Extend the passage about Churchill's funeral and the resurrection, starting right after its last sentence.

---------- Excerpt to read ----------

We are a resurrection people today because our very existence
on the other side of sin’s death is proof that God can take our
worst and turn it into his best. Jesus died for our sin, was raised for our life, someone told
us and we believed it. We’ll
never be the same because our resurrection story is still being
written. Winston Churchill planned the details of his own funeral service
which was conducted at London’s historic St. Paul’s cathedral.
Dignitaries from all over the world were in attendance and the
service included many of the great hymns of our faith.
At the end of the service, after the benediction, a bugler
stationed up in the dome of the cathedral began to play Taps.
Oliver Willcox Norton’s haunting tune was first used during
the Civil War and has been used ever since not only to signal the end
of a soldier’s day but also at memorial services for those who have
served their country. Day
is done, gone the sun, from
the hills, from the lake, from the sky.

---------- Data supplied ----------

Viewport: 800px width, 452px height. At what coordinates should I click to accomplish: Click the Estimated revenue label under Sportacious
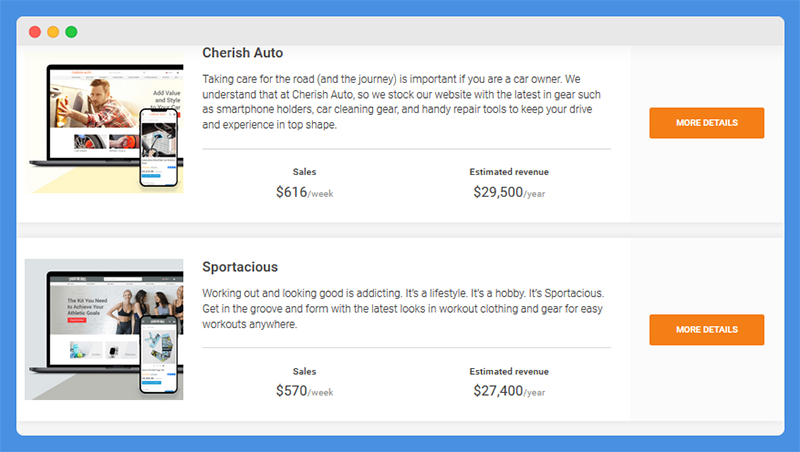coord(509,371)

----------
---------- Data supplied ----------

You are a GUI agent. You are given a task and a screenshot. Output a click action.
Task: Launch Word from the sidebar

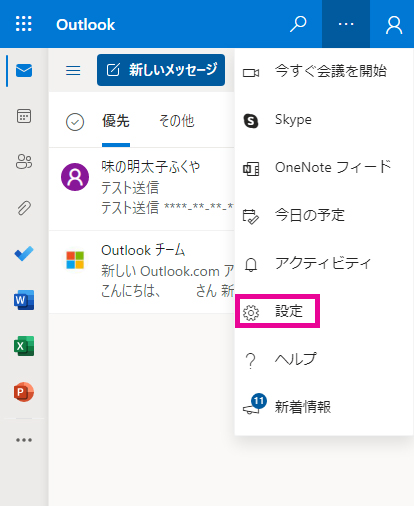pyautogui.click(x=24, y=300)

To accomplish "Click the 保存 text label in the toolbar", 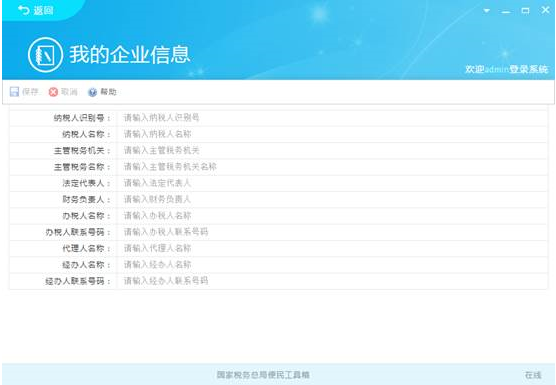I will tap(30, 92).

----------

Reply
All is well, safely rest, God is nigh.
Fades the light; and afar goeth day, and the stars shineth
bright, fare thee well; day has gone, Night is on. The impact on the crowd at
Churchill’s funeral was profound.
People wept. But, just then, in another place in the cathedral, another
bugler began to play Reveille.
It’s time to get up,
it’s time to get up, it’s time to get up in the morning.
Churchill, well known for his “never give up” speech that
helped England survive World War II, was sending his last and most
powerful message even from the other side of death.
He believed that Taps would only be the second to last
thing he’d hear. The
final sound he believed he’d hear would be, It’s
time to get up. It’s
time to get up. It’s
time to get up in the morning (Thanks to John Claypool, The
Worst Things and the Last Things,
Trinity Episcopal Church, New Orleans, Louisiana, September 23, 2001)!
I wonder who told him that. You’re here today, aren’t you, because someone told you about
the resurrection of Jesus. Even
though you have no conscious memory of it, someone you trusted told
you and you believed them. Who
was that? Who told you? Who
told you that your sin, all of it, Jesus took upon himself, once for
all, so that it doesn’t matter anymore?
Who told you that Jesus’ resurrection means that God’s way
is to take our worst and turn it into his best?
Who told you that, when we trust him, Jesus’ resurrection
becomes ours, past, present and future?
Who told you that, no matter how many chapters death may write in
your life’s story, God will write the final chapter?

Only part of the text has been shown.